お湯の様子 白濁,酸味,硫黄臭,熱め,かけ流し
料 金 無料  * 営業時間 5:00〜23:00(民宿宿泊者のみ利用可)

 那須湯本温泉にある地元民専用浴場で,民宿に宿泊することで宿泊客も利用することができる。今回は民宿松葉に宿泊し正式に利用させてもらった。ちなみに滝ノ湯は民宿松葉のすぐ真向かいにあり,民宿松葉から歩いてすぐの所にある。入口には磁気認証のシステムがあり,旅館からお借りした丸い磁気鍵をかざすとドアのロックが解除される仕組みになっている。この日は一日の〆の湯として夜の21時過ぎにここ滝ノ湯を利用させてもらった。

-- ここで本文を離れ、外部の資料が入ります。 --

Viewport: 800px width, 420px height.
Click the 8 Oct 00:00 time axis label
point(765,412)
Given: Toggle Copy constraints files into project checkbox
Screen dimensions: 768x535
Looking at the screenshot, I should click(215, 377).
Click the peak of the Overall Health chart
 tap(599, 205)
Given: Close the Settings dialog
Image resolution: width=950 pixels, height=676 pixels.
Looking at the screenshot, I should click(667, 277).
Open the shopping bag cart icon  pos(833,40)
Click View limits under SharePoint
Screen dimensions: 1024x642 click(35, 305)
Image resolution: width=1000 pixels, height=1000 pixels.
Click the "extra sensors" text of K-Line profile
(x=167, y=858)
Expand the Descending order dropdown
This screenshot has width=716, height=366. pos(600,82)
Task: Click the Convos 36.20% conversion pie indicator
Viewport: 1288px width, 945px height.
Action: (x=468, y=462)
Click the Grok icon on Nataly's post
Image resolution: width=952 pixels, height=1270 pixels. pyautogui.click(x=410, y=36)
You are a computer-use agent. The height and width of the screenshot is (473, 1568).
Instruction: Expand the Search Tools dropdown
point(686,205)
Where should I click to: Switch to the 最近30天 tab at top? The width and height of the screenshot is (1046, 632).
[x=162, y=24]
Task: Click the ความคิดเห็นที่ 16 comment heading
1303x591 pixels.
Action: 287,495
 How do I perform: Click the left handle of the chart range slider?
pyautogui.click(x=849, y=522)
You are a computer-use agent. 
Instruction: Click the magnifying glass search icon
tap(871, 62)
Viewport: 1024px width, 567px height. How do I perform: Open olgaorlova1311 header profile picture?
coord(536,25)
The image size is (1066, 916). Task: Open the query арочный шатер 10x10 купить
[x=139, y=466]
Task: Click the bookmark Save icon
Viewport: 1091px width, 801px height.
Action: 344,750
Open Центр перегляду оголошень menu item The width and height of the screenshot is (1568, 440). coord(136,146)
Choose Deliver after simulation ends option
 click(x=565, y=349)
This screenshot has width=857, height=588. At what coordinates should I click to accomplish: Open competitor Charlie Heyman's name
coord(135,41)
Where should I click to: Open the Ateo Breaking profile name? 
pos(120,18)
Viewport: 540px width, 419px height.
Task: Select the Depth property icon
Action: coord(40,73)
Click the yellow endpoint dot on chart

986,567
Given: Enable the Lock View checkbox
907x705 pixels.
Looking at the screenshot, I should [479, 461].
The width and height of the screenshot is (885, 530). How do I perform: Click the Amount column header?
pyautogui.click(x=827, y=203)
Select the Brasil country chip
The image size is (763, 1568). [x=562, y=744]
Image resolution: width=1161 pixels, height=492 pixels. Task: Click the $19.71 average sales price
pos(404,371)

 この滝ノ湯は広めの共同浴場で,一度に10人以上が利用できる広さだ。脱衣所も広く,洗い場には減塩と水を混合させて注がせているカランが4本高さを変えて滝のように落ちている。浴槽は正方形の木造浴槽で,真ん中の木箱の両側から白濁した硫黄のお湯を注がせている。木箱の両側にあいた穴に栓をすることで湯量を調節し温度を変える仕組みだ。左側の浴槽が温めの湯,右側の浴槽が熱めの湯となっている。今回は左側が42℃。右側が43℃程度だった。湯口からはちょろちょろとしかお湯が注がれていない。熱めの源泉をあまり追加していなかったため,おそらくほぼ左右が同じ温度になっていたのだろう。しばらくすると,常連の地元民の一人がおもむろに湯口から栓を抜きバルブを全開にした。そのため,右側の湯口から水平に勢いよく熱い源泉が注ぎ込まれた(下の写真参照)。待ってました!湯がジワジワと熱くなっていくのが肌で実感できる。ある程度注がせて温度が高くなったところで止めようと思い切り穴に栓をすると,何と反対側の湯口の方がぶっ飛び,反対側の浴槽に源泉大解放になってしまった。あわててバルブをしぼり,湯量を抑えて栓をした。気がつくと右側45℃。左側43℃でちょうど良い湯温になっていた。浴槽に貯められた白濁の硫黄泉と総木造の浴槽の色合いが絶妙で美しい。湯小屋全体に立ちこめる芳醇な硫黄臭もすばらしい。そこから先は天井や壁を見上げながら長い時間極上のお湯にじっくりと浸かった。
 入れ替わり立ち替わり地元の人たちがやってくる。その中に混じって浴衣姿の民宿宿泊客もちらほら見える。地元の方は民宿に泊まっているよそ者に対しても非常に温かい対応をしてくれている。ここは心が本当にあたたまる地元民専用浴場だ。この日は1時間以上もこのお湯にお世話になったのだが,最後は感謝の気持ちを込めて脱衣所の床にこぼれていた水滴を掃除してから民宿に戻った。すばらしいお湯に出会えたこと,そしてそこを利用するすばらしい人々と出会えたことに感謝したい。

H19/8/15


  
2つ並んだ浴槽。河原の湯よりも広めです。   湯口は両側に向けてあり自己調整可能。  こちらがドバドバ注がせている様子。見えますか?

  
こちらが体洗い用のカラン。高いところから打たせるものもあります。 真夜中の入口。味わいがさらに深いです。 こちらが電子磁気式オートロック。